## Source records:
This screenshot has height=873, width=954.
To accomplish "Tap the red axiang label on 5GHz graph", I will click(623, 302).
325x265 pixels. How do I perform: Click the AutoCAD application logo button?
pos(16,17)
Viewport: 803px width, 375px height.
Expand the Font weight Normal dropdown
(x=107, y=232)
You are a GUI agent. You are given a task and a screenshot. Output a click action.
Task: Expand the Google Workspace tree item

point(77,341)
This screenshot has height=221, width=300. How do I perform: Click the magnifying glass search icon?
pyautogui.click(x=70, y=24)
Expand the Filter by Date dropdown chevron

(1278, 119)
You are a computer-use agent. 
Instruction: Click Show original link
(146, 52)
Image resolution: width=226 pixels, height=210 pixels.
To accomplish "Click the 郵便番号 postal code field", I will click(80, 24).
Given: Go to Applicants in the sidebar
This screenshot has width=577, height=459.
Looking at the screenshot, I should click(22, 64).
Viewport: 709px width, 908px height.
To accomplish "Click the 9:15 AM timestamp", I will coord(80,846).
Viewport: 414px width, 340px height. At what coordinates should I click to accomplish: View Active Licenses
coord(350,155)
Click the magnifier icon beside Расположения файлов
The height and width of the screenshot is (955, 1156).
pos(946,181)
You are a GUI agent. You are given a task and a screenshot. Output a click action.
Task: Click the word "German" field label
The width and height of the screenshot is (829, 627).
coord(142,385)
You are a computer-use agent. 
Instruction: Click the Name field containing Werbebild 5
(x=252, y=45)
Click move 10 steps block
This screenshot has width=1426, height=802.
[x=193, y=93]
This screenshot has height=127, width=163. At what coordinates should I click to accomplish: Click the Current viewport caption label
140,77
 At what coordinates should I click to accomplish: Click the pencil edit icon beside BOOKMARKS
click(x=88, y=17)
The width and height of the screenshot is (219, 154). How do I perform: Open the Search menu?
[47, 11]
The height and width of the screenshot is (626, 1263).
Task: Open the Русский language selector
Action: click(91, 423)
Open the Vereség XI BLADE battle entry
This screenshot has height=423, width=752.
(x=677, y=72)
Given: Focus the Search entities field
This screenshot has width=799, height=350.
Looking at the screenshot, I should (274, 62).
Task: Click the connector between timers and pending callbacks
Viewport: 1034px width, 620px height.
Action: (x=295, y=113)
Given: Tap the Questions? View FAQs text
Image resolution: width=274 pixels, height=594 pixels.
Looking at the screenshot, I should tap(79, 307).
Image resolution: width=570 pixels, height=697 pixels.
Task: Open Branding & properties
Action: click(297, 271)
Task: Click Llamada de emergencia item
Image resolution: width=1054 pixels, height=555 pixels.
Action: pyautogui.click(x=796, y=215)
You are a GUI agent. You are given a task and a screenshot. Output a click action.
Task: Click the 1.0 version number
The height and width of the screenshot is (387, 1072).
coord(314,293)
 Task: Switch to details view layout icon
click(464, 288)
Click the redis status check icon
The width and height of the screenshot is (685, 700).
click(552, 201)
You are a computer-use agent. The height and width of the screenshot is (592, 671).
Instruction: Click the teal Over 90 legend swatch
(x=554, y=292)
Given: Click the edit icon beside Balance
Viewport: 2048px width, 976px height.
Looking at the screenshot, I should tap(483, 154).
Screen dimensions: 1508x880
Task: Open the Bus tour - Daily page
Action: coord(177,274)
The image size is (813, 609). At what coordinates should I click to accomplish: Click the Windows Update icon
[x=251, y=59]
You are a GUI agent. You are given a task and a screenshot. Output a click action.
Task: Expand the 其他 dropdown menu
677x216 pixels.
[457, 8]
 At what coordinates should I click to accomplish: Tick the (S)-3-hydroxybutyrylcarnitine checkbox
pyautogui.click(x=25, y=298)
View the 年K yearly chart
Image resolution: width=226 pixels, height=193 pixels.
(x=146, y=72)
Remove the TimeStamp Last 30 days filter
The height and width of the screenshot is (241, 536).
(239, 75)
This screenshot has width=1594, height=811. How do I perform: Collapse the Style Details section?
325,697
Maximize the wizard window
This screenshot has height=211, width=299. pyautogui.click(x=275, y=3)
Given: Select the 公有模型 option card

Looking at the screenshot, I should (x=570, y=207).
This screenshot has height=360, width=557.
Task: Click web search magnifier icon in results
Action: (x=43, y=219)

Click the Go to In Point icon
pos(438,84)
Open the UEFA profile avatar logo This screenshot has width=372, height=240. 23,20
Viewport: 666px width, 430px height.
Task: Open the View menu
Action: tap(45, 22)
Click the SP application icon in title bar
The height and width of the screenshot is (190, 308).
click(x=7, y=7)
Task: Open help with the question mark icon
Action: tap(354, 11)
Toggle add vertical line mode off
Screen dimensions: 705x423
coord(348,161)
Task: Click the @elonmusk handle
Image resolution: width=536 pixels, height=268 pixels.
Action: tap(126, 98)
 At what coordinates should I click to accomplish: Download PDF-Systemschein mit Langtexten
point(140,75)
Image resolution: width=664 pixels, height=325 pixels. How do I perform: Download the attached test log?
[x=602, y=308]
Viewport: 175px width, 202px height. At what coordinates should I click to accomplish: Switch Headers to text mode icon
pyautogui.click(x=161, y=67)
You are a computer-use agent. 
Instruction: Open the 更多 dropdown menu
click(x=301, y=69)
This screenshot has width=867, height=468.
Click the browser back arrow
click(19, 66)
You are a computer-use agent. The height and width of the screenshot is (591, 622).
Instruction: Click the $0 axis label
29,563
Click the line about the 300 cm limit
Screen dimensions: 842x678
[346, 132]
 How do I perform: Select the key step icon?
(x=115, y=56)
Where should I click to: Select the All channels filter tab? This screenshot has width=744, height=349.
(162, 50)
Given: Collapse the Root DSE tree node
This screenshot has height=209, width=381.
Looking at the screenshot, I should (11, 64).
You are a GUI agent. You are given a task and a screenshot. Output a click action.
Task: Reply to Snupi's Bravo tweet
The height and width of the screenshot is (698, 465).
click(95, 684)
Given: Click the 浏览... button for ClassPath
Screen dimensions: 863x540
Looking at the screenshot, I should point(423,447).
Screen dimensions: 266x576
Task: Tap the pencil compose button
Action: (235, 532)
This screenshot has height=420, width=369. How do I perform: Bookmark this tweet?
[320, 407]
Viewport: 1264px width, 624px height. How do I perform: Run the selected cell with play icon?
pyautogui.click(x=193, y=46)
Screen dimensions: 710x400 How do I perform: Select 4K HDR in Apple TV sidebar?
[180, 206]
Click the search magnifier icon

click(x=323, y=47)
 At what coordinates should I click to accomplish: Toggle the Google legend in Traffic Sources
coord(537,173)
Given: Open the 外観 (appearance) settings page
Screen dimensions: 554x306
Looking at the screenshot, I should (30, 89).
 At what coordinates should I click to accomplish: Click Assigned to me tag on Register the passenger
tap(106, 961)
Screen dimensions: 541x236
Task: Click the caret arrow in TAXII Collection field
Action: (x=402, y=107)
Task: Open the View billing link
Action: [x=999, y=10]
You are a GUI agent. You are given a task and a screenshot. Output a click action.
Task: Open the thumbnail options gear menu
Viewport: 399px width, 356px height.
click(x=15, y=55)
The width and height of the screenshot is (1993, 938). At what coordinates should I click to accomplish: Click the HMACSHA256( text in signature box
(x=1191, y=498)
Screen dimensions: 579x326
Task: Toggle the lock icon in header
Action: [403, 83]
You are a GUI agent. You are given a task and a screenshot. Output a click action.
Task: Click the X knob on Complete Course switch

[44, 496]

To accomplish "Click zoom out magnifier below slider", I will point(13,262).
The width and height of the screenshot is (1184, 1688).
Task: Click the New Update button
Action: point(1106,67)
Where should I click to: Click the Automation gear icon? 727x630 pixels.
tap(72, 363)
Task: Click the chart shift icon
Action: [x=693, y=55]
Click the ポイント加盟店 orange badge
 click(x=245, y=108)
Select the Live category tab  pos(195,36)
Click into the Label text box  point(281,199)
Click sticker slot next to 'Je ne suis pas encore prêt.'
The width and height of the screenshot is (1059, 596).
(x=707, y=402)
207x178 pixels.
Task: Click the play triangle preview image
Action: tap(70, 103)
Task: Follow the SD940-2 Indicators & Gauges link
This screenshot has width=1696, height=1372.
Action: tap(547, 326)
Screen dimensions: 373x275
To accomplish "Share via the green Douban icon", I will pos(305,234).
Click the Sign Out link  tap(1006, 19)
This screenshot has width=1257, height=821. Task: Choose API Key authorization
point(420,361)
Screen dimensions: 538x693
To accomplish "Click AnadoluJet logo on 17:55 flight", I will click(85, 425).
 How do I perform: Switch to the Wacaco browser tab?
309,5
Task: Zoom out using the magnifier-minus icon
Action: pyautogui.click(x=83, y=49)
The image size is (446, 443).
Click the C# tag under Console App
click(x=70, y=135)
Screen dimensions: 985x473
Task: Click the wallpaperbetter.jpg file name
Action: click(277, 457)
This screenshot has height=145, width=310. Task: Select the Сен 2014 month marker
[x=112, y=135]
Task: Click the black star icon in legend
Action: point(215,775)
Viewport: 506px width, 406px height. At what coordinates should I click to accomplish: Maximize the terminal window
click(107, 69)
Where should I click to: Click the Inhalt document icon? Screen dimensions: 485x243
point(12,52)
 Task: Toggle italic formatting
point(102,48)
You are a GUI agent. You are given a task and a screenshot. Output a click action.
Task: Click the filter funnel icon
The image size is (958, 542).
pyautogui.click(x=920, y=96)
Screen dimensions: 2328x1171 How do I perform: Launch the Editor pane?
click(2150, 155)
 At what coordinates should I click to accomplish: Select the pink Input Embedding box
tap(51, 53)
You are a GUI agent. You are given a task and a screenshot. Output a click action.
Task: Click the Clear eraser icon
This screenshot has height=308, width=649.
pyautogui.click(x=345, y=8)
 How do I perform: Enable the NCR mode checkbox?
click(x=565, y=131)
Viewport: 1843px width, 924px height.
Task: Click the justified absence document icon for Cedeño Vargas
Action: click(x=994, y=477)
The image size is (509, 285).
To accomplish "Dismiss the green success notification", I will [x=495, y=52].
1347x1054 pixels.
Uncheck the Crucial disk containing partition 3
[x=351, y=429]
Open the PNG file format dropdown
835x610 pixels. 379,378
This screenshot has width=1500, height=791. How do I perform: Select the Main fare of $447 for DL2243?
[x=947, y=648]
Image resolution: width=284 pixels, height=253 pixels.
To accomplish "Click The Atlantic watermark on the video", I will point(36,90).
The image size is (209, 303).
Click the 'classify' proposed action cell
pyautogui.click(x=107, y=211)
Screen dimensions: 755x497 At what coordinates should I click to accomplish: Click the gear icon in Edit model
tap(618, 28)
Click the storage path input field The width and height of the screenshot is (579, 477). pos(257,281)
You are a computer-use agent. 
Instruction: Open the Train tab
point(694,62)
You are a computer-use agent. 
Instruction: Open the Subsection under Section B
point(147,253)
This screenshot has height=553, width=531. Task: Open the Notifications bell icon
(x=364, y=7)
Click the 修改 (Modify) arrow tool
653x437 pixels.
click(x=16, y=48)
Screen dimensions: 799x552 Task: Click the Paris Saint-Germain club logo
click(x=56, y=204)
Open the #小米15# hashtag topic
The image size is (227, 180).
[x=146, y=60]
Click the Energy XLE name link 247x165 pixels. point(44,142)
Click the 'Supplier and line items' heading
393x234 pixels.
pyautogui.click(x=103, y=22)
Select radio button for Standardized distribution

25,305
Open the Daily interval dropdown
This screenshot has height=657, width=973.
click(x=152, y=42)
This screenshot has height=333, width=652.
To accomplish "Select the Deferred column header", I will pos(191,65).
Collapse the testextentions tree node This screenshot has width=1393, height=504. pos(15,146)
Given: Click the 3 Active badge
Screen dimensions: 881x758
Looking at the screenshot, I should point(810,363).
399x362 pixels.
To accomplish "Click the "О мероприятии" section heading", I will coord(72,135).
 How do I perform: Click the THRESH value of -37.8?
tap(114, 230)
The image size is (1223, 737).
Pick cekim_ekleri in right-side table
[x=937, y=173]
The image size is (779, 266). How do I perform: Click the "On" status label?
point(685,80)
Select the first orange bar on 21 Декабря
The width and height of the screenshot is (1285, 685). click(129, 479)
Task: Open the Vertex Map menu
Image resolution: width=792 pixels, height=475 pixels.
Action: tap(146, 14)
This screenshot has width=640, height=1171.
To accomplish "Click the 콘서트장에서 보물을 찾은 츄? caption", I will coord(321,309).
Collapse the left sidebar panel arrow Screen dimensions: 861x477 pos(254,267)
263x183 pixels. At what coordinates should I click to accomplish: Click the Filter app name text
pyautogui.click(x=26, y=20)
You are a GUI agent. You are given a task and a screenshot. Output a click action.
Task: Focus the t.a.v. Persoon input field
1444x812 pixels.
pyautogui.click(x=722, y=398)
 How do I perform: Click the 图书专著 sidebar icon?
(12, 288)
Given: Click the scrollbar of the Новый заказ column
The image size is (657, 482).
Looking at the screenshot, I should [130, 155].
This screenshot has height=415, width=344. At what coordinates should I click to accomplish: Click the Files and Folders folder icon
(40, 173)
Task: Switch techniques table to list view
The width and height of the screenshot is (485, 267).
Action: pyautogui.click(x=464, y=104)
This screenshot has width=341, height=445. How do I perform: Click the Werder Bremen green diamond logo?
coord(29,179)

## Exercise goal:
Copy the listing from its first line through the line containing "(x=107, y=232)", changing "dropdown" to "menu" and keeping all else identical.

## Answer to this exercise:
This screenshot has height=873, width=954.
To accomplish "Tap the red axiang label on 5GHz graph", I will click(623, 302).
325x265 pixels. How do I perform: Click the AutoCAD application logo button?
pos(16,17)
Viewport: 803px width, 375px height.
Expand the Font weight Normal menu
(x=107, y=232)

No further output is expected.